The problem:
Give back the entries verbatim.

(Collected data)
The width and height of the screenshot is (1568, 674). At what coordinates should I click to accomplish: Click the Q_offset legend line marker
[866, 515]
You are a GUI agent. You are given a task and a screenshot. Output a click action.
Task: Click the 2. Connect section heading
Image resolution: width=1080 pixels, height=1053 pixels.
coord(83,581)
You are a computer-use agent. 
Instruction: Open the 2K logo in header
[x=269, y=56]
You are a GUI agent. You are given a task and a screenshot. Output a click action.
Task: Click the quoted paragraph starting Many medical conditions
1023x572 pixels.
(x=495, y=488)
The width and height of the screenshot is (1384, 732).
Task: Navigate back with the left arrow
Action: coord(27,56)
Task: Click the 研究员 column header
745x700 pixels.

Written response:
The width and height of the screenshot is (1568, 674). At what coordinates should I click to accomplish: Click the Q_offset legend line marker
[866, 515]
You are a GUI agent. You are given a task and a screenshot. Output a click action.
Task: Click the 2. Connect section heading
Image resolution: width=1080 pixels, height=1053 pixels.
coord(83,581)
You are a computer-use agent. 
Instruction: Open the 2K logo in header
[x=269, y=56]
You are a GUI agent. You are given a task and a screenshot. Output a click action.
Task: Click the quoted paragraph starting Many medical conditions
1023x572 pixels.
(x=495, y=488)
The width and height of the screenshot is (1384, 732).
Task: Navigate back with the left arrow
Action: coord(27,56)
Task: Click the 研究员 column header
745x700 pixels.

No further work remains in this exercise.